• [Task statement] Copy out, exactly, the first line of the entries below and every line after it through the one containing "Open the Data / History menu".

= = = =

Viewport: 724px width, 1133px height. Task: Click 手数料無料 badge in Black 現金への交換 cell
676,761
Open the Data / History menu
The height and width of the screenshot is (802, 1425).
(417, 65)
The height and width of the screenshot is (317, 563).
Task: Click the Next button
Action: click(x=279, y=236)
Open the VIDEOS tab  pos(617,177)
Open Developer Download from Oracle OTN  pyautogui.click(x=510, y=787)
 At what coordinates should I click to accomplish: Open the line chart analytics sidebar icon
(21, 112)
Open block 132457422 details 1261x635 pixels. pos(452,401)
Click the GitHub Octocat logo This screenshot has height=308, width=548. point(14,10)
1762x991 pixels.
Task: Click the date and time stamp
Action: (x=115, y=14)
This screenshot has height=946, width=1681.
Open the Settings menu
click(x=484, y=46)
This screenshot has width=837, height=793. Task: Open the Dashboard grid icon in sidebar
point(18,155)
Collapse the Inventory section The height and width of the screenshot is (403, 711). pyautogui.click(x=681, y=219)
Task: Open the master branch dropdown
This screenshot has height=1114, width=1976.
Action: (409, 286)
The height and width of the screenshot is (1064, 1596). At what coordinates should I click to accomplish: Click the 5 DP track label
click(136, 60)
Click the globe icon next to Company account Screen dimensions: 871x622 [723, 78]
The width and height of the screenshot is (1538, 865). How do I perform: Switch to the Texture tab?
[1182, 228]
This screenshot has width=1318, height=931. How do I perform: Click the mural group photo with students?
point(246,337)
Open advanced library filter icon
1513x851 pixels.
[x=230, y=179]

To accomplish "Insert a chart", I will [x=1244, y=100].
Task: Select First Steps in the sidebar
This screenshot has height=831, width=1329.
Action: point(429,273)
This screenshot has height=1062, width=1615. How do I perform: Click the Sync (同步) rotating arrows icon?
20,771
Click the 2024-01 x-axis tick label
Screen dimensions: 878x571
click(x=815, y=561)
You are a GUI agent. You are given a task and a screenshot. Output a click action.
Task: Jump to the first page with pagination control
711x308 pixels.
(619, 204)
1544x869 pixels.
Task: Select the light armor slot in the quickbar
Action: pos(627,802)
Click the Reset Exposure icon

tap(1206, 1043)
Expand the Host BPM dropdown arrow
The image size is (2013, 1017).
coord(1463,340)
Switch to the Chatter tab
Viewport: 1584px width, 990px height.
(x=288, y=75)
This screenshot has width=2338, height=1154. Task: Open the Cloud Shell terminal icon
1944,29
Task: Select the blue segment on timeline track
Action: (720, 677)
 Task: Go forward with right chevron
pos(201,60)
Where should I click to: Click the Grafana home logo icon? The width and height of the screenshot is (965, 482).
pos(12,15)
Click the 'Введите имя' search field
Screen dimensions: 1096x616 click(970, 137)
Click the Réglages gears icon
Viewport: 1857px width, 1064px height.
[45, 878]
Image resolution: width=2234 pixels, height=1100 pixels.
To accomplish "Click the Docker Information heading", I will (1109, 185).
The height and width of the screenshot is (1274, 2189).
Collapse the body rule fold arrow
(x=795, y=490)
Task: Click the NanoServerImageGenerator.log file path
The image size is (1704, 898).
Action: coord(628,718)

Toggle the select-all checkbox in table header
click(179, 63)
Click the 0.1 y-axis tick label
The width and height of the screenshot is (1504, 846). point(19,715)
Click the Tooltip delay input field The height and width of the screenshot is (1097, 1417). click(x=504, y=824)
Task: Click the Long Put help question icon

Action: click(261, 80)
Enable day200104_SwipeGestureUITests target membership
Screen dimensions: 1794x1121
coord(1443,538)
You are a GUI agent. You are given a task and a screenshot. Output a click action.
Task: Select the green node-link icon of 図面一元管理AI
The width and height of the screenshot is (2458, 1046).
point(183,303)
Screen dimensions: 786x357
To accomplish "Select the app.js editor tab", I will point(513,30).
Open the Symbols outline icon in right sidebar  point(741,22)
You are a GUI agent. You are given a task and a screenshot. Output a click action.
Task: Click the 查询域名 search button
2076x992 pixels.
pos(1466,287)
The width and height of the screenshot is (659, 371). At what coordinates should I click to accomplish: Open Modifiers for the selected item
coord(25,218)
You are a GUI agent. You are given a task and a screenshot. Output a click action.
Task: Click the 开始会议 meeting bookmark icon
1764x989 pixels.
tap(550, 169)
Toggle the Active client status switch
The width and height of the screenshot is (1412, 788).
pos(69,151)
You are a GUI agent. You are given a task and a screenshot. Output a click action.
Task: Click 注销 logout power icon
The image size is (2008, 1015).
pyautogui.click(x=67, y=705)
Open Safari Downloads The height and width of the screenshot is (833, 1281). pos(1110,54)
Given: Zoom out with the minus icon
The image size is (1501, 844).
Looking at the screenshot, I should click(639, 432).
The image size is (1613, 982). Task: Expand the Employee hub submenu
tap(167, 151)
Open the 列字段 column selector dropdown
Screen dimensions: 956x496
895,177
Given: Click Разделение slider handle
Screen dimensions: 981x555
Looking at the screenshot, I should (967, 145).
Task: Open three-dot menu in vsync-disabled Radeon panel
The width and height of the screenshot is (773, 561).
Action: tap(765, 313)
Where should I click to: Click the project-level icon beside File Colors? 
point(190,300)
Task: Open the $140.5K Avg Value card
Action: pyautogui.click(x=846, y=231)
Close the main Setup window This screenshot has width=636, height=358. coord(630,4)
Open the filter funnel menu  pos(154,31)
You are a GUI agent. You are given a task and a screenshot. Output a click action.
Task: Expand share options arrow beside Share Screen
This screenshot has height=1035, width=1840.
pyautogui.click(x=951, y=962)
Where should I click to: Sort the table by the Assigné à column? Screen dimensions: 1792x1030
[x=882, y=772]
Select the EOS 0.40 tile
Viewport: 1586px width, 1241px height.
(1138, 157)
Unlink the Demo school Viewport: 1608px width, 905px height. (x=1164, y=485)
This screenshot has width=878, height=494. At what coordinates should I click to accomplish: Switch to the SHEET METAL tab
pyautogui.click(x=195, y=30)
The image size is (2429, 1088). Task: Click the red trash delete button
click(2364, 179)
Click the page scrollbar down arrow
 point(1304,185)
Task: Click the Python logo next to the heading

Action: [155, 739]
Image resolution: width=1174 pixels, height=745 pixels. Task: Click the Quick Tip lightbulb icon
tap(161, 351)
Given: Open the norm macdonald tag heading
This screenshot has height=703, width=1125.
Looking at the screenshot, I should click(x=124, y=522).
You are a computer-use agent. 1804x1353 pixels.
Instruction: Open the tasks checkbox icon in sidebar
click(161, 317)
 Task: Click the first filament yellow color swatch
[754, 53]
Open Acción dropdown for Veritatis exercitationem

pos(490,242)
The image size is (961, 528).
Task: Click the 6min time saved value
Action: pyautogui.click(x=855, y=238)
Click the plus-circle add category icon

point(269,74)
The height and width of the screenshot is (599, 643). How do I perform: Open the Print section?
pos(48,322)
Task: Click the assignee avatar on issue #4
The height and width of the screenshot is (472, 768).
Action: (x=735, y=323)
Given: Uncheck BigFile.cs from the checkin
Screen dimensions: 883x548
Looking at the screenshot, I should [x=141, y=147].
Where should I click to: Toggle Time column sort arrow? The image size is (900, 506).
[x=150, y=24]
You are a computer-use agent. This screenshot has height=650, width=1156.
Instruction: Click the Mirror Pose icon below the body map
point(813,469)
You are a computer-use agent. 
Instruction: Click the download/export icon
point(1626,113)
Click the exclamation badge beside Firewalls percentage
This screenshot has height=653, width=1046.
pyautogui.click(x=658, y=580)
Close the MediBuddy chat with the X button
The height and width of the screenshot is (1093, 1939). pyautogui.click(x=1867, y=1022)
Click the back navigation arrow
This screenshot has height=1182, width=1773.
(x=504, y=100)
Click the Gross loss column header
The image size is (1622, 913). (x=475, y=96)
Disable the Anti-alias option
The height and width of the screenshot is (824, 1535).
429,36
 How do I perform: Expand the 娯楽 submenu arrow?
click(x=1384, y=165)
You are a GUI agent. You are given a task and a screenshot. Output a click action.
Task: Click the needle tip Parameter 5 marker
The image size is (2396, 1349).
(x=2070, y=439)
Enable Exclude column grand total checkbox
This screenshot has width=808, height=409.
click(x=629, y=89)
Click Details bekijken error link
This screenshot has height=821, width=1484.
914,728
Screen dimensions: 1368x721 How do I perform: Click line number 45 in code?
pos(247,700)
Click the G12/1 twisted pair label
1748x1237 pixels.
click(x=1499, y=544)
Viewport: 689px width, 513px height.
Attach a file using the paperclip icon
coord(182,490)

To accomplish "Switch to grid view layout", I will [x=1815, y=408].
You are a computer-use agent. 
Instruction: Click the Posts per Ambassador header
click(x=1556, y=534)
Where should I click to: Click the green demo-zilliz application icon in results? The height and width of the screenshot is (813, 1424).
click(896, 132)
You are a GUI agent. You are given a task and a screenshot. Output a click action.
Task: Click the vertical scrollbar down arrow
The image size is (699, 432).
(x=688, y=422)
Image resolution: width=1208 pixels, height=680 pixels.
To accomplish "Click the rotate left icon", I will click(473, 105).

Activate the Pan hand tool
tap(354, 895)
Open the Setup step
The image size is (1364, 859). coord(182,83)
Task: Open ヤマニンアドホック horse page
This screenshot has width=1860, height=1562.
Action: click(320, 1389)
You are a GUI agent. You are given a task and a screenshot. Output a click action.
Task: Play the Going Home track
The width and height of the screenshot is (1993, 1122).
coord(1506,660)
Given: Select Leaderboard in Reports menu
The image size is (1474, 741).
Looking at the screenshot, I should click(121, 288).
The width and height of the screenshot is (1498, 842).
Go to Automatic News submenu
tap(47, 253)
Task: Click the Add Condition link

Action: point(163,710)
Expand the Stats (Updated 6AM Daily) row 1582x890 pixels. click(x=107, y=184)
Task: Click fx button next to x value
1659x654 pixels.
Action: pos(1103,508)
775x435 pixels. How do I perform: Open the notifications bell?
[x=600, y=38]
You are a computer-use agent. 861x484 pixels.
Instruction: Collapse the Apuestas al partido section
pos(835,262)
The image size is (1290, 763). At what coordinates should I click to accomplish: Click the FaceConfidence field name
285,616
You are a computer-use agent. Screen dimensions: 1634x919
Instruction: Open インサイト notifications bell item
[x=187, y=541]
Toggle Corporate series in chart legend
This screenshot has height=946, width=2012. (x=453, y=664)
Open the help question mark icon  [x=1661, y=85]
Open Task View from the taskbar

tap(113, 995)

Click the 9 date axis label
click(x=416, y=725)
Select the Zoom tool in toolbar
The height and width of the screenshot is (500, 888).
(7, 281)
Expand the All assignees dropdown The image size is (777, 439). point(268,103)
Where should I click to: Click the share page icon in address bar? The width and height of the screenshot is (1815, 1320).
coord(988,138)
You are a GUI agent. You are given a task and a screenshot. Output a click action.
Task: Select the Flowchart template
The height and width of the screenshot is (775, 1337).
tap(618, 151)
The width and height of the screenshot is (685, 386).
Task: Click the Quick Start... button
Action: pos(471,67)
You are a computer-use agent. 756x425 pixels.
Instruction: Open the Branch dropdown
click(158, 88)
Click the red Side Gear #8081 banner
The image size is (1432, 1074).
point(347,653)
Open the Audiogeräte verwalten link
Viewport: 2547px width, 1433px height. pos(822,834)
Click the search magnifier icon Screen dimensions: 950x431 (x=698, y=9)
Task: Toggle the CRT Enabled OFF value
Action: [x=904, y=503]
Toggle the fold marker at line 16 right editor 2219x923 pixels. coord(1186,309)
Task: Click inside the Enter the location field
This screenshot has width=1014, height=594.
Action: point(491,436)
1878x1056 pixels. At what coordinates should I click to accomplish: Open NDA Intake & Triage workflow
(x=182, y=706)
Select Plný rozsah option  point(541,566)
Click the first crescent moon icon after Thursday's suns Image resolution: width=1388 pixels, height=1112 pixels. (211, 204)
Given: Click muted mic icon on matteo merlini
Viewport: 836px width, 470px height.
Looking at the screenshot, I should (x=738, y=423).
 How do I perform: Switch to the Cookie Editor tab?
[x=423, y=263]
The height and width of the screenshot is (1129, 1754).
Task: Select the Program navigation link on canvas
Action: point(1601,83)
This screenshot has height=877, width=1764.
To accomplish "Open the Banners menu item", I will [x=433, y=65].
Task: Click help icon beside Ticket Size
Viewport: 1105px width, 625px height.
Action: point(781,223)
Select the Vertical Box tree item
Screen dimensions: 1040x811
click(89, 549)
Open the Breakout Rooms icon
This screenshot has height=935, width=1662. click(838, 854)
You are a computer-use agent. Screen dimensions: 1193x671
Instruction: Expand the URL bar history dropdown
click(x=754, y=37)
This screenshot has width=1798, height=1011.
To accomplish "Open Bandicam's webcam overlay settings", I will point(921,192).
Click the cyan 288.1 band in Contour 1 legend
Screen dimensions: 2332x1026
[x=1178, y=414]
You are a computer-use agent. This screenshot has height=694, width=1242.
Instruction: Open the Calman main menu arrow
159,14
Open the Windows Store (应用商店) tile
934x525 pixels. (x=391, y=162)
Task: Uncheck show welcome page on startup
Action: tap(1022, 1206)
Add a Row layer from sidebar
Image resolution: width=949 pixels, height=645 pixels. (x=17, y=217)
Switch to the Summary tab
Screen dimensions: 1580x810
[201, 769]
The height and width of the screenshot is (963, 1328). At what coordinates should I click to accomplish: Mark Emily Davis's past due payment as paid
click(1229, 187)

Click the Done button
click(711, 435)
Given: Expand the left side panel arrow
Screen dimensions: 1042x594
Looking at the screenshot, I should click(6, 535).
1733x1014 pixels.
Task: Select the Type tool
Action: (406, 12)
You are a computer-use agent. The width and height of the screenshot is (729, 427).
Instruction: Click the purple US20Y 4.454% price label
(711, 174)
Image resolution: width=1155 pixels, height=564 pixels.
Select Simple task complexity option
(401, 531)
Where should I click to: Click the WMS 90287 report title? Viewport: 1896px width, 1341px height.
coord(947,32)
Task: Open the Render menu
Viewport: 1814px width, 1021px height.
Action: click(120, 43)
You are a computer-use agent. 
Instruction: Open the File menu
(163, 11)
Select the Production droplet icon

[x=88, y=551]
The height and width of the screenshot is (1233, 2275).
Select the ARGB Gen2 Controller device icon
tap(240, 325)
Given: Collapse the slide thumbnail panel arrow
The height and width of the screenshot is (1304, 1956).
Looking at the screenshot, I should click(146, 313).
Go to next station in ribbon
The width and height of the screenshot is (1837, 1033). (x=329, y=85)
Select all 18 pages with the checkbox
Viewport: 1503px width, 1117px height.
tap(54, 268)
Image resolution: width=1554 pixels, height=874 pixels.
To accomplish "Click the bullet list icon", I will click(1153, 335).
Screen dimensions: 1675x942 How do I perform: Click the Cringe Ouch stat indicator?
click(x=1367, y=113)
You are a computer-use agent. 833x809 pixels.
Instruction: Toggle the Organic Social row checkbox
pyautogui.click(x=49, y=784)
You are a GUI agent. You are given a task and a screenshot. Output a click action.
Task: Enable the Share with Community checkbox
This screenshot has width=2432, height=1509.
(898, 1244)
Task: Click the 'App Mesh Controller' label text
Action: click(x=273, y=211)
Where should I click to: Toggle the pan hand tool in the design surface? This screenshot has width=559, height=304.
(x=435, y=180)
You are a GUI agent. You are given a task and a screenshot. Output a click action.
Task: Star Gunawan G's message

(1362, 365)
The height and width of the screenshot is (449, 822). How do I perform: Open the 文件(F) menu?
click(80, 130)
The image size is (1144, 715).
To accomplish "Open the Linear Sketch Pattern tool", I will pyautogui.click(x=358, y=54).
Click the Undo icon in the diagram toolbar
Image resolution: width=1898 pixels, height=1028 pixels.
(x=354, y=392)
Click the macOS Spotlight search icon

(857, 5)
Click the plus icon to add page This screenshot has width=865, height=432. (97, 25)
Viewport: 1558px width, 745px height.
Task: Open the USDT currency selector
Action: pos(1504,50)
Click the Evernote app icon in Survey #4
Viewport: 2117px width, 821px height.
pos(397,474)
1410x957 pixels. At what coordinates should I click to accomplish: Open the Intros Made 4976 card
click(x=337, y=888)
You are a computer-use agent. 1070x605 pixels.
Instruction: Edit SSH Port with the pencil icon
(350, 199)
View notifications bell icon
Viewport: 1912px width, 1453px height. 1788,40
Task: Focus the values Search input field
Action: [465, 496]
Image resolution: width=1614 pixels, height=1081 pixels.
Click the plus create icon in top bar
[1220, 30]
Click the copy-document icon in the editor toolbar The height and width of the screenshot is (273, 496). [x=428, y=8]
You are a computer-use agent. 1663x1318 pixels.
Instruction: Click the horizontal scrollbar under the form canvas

= = = =

• [The completed task]
Viewport: 724px width, 1133px height. Task: Click 手数料無料 badge in Black 現金への交換 cell
676,761
Open the Data / History menu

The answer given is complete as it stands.